Exercise = Only the lines from the beginning of the data below through the line that contains "Decrease Parking quantity with minus" should be repeated, exactly as written.

*** Opening of Provided material ***

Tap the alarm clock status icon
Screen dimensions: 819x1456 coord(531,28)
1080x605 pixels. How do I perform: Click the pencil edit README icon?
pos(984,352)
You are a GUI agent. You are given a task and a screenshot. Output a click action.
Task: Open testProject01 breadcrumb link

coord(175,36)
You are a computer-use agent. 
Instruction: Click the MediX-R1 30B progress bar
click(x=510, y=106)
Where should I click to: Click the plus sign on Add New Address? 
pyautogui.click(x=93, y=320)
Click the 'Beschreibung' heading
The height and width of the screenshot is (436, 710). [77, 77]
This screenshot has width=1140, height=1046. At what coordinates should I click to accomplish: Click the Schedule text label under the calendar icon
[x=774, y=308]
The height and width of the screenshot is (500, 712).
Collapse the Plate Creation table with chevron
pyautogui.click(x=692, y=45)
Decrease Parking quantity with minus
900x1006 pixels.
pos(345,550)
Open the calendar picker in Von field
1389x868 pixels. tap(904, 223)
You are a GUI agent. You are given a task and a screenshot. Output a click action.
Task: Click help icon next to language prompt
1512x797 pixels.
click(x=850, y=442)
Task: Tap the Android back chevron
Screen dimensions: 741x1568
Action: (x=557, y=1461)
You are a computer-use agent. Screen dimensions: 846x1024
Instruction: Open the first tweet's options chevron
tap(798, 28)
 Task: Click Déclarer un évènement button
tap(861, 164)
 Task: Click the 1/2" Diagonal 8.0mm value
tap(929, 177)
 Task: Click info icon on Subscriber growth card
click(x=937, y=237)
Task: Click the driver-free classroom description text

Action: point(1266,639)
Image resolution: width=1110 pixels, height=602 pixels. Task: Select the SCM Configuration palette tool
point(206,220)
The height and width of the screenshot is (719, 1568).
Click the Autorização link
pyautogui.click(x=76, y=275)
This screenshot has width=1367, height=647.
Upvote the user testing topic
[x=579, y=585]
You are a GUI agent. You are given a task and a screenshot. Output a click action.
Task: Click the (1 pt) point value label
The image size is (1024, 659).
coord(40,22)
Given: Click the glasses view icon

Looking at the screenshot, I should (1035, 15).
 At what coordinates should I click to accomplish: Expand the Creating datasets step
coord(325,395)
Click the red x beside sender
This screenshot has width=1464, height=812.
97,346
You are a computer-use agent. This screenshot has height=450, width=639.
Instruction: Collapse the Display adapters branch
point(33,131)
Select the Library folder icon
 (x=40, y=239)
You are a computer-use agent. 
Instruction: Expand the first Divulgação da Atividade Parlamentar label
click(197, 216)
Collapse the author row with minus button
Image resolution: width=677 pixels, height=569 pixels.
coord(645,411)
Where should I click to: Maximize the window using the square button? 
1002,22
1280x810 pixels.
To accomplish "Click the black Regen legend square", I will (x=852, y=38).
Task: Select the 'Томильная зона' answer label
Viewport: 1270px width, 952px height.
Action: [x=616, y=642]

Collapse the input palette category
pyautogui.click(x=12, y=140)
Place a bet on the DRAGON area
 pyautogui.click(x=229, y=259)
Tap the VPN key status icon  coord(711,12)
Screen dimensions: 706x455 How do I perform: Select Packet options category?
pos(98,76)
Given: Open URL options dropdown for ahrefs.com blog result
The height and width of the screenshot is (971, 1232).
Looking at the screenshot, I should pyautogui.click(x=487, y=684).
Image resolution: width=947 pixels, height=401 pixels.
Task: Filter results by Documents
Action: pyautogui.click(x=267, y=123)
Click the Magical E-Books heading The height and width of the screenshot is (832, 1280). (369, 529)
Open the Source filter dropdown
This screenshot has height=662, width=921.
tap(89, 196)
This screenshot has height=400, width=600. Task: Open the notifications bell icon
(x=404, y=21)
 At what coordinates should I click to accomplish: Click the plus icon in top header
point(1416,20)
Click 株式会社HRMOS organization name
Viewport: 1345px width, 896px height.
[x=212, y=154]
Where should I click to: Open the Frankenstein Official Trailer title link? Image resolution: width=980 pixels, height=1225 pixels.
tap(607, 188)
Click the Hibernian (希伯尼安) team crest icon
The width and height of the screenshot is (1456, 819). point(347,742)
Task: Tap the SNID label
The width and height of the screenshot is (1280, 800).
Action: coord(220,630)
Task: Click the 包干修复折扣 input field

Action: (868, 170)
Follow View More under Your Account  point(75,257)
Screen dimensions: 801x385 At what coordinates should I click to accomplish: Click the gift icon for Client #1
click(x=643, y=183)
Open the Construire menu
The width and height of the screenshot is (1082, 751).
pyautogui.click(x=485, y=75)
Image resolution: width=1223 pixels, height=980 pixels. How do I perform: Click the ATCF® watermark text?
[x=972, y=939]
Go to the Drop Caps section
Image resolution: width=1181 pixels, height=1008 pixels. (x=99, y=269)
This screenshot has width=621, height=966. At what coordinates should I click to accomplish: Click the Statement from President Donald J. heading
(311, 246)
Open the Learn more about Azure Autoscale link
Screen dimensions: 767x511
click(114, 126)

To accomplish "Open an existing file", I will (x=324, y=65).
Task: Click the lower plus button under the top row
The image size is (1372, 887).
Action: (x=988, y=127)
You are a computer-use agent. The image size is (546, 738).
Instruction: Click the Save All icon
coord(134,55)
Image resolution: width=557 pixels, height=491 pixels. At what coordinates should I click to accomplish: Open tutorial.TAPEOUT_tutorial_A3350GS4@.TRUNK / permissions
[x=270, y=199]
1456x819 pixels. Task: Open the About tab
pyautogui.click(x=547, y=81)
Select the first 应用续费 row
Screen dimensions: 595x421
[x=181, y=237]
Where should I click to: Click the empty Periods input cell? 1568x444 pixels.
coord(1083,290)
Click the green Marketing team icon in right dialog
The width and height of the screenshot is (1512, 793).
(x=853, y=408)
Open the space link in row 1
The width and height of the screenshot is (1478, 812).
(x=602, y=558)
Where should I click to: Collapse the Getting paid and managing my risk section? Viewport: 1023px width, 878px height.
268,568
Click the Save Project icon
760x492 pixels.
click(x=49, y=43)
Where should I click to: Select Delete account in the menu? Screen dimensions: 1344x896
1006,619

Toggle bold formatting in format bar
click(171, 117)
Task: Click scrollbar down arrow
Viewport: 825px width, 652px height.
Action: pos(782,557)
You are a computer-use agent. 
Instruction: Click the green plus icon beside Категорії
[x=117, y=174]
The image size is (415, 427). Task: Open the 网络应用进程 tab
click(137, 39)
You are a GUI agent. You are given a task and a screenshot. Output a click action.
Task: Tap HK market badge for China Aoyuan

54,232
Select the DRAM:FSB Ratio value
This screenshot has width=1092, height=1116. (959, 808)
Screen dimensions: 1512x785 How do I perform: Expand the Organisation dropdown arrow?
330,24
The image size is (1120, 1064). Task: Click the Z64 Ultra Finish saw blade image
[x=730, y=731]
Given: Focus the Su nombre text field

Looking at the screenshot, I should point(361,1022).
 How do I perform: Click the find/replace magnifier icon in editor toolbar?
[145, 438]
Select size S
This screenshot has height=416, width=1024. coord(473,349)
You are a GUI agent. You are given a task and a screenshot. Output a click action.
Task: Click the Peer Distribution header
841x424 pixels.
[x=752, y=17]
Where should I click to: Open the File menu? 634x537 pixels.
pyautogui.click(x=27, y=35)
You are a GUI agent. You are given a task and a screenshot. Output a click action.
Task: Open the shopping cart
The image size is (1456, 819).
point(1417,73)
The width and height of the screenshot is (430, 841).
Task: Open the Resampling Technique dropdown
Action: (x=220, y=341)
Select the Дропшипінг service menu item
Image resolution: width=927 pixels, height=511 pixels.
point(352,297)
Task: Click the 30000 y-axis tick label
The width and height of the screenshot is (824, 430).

*** Close of Provided material ***

Problem solution =
Tap the alarm clock status icon
Screen dimensions: 819x1456 coord(531,28)
1080x605 pixels. How do I perform: Click the pencil edit README icon?
pos(984,352)
You are a GUI agent. You are given a task and a screenshot. Output a click action.
Task: Open testProject01 breadcrumb link

coord(175,36)
You are a computer-use agent. 
Instruction: Click the MediX-R1 30B progress bar
click(x=510, y=106)
Where should I click to: Click the plus sign on Add New Address? 
pyautogui.click(x=93, y=320)
Click the 'Beschreibung' heading
The height and width of the screenshot is (436, 710). [77, 77]
This screenshot has width=1140, height=1046. At what coordinates should I click to accomplish: Click the Schedule text label under the calendar icon
[x=774, y=308]
The height and width of the screenshot is (500, 712).
Collapse the Plate Creation table with chevron
pyautogui.click(x=692, y=45)
Decrease Parking quantity with minus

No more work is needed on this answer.